As Batalion, who was known to be particularly hard-charging, later explained: “We decided, in essence, to cut our wins and try something else. It was a hard decision, but consulting doesn’t have a growth curve that’s interesting.”
In March 2009, LivingSocial scored a huge hit with its Facebook app Pick Your Five, which had users selecting their favorite books, bands, drinks, etc. Within 30 days of its launch, the app had attracted 80 million users. But even though they had the hottest app on Facebook, the associated revenue from advertising and Amazon.com, Inc. (NASDAQ:AMZN) referrals amounted to crumbs. The trouble was that commercial activity associated with Pick Your Five was “pull demand” — entirely at the user’s initiative.
From crumbs to cake
During the month that followed Pick Your Five’s launch, LivingSocial acquired BuyYourFriendaDrink.com, and the Internet and social media could enable them to generate demand, not just facilitate it. Or as Don Rainey of Grotech Ventures, LivingSocial’s first VC investor, put it to the Washingtonian at the end of 2010: “That was a light bulb — that you could drive 20, 30, 50 people to show up at a place with online media.” Generating demand would enable LivingSocial to command a bigger slice of the transaction pie, rather than just feeding on crumbs.
Three-and-a-half months later, on July 27, 2009, the company launched its first group coupon, for sushi restaurant Zengo in D.C.’s Chinatown neighborhood. LivingSocial 3.0, the third iteration in terms of business model, was born.
Nearly four years on, LivingSocial and Groupon provide a critical lesson for individual investors who like to look at growth-oriented IPOs, particularly those that tout disruptive business models. When an untested model appears hugely successful, investors shouldn’t conflate hypergrowth with sustainable growth and long-term value creation. One may follow the other, but, more often than not, the business never makes the transition from one state to the other, or not sufficiently to justify a frothy valuation, in any case. For every Google Inc (NASDAQ:GOOG), there are hundreds of Ask.coms (or, worse, Pets.coms.)
Where does LivingSocial stand today?
On Feb. 20, a research firm called PrivCo released a breathless report on the financing round LivingSocial had completed the previous day, suggesting that the financing was not estimating the probable company valuation at $330 million — a 93% decline relative to the prior financing of December 2011. Privco also predicted the company would file for Chapter 11 bankruptcy by the year’s end.

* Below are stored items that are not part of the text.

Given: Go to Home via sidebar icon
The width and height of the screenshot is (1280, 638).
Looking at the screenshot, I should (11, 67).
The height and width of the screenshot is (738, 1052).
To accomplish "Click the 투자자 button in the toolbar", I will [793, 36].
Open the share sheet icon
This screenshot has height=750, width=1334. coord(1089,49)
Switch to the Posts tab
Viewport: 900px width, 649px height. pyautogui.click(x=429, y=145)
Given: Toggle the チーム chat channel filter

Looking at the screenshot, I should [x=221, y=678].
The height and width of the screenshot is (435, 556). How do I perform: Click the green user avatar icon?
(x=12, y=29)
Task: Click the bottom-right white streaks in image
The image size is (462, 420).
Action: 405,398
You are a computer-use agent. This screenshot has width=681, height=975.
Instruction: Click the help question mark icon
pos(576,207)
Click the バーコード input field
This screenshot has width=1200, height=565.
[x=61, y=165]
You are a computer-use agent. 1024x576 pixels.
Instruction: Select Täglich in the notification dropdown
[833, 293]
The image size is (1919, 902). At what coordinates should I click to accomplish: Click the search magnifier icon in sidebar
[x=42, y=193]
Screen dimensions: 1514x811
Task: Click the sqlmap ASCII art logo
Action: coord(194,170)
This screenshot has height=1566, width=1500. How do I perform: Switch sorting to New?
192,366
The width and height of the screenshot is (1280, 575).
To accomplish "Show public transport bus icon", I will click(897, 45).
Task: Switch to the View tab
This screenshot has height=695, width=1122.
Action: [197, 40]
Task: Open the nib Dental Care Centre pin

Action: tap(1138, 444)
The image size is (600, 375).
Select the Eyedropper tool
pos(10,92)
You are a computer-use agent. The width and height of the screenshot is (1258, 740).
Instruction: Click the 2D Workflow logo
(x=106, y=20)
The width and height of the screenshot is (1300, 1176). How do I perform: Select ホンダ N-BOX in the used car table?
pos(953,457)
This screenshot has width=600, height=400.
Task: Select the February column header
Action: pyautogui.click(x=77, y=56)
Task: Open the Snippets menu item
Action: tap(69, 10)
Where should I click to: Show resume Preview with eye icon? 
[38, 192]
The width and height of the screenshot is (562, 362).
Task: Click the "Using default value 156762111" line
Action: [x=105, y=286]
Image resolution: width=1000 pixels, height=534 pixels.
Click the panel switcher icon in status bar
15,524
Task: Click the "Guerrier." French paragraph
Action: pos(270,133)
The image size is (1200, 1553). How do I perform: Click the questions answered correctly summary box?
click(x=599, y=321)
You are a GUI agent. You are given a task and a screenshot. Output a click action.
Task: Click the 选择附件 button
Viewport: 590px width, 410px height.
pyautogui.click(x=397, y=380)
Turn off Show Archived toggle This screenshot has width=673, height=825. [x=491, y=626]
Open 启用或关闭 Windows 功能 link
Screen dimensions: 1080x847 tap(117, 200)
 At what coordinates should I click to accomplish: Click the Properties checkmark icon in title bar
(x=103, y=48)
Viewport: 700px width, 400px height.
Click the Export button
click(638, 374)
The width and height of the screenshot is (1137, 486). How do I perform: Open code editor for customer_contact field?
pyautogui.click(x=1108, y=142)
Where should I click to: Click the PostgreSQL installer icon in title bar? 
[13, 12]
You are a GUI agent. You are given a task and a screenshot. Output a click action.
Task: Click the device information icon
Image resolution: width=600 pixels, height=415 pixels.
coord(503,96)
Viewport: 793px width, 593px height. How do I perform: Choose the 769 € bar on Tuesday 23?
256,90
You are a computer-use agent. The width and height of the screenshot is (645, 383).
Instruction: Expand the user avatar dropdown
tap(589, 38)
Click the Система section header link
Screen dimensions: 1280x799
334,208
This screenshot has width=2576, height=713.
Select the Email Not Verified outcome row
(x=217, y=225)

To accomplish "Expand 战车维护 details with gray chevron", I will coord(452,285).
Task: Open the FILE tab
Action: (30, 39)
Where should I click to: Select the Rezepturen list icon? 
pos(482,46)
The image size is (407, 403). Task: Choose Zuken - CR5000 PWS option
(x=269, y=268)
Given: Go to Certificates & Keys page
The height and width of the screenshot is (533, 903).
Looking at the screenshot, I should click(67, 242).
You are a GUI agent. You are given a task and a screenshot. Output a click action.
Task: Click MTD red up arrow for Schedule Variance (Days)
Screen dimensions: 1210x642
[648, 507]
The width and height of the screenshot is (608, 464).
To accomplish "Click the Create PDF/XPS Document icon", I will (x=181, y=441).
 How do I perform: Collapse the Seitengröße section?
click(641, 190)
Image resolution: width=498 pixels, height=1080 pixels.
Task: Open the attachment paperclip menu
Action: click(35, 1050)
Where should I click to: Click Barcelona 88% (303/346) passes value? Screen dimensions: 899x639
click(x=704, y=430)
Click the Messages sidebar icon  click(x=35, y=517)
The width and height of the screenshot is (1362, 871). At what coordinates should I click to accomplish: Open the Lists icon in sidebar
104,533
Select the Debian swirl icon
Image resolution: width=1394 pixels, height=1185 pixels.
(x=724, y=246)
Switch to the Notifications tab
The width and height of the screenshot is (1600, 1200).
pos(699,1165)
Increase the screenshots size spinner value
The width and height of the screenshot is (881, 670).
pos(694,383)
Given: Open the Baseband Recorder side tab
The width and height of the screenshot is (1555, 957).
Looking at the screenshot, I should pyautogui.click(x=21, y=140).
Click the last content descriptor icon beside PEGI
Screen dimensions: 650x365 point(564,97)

LivingSocial CEO Tim O’Shaughnessy immediately rebutted the report in an internal memo on the financing that highlighted some inaccuracies. For example, the memo revealed enough information to deduce the valuation, $1.5 billion (a two-thirds decline from the prior financing round.)
However, the memo, while almost certainly accurate, is incomplete and, I believe, misleading. For example, in discussing the terms of the financing, it refers to the possibility of an IPO. This is entirely legitimate in the context of a theoretical discussion, but mentioning it in a memo that went out to employees looks disingenuous, as O’Shaughnessy and LivingSocial’s board must surely be aware that an IPO is no longer a realistic prospect at this stage.